— BEGIN Information supplied —
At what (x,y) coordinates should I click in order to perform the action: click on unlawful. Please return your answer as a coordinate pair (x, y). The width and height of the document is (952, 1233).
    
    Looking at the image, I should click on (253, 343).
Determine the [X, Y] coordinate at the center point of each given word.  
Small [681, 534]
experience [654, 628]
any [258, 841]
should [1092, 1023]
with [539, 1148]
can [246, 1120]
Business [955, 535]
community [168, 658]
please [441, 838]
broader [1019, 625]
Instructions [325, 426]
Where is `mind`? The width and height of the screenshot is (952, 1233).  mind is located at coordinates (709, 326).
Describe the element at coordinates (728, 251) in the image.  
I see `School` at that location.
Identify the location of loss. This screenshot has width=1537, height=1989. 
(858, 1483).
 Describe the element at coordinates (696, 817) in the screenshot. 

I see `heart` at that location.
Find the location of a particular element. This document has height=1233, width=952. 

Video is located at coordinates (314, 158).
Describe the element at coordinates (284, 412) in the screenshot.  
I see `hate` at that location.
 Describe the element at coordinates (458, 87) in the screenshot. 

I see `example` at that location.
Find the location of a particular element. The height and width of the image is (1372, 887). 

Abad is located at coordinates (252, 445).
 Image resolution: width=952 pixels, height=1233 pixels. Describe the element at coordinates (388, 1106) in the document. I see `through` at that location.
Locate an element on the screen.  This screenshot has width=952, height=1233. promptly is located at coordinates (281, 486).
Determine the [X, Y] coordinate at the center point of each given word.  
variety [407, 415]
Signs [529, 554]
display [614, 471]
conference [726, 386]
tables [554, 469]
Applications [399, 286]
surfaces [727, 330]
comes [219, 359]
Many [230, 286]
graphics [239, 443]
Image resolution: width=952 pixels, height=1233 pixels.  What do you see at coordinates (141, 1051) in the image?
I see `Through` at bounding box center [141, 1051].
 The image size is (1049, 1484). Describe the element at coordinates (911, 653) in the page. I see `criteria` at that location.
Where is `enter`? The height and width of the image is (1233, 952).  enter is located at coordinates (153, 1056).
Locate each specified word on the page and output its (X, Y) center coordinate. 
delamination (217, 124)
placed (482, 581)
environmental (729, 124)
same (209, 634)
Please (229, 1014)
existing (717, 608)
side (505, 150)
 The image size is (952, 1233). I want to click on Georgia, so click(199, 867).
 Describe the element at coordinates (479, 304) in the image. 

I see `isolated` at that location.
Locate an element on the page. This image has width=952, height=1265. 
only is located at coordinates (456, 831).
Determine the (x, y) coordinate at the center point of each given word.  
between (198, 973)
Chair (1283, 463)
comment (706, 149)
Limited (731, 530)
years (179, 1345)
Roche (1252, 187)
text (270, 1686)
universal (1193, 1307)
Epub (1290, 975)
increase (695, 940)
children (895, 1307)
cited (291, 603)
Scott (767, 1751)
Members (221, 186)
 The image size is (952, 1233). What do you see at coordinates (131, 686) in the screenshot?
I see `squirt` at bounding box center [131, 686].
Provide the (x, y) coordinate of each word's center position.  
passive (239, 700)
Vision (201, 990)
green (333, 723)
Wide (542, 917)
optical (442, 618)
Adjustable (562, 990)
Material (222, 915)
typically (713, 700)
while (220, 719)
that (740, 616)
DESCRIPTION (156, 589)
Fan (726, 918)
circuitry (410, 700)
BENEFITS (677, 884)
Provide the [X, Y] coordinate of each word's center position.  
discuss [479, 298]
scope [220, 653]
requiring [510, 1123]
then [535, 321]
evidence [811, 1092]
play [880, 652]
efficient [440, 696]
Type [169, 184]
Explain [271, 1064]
— END Information supplied —
• **Request**
Locate every line in the items above that contains the word "center", and copy each of those lines.

• **Written reply**
Determine the [X, Y] coordinate at the center point of each given word.  
Determine the [X, Y] coordinate at the center point of each given word.  
I see `Through` at bounding box center [141, 1051].
Locate each specified word on the page and output its (X, Y) center coordinate. 
Determine the (x, y) coordinate at the center point of each given word.  
I see `squirt` at bounding box center [131, 686].
Provide the (x, y) coordinate of each word's center position.  
Provide the [X, Y] coordinate of each word's center position.  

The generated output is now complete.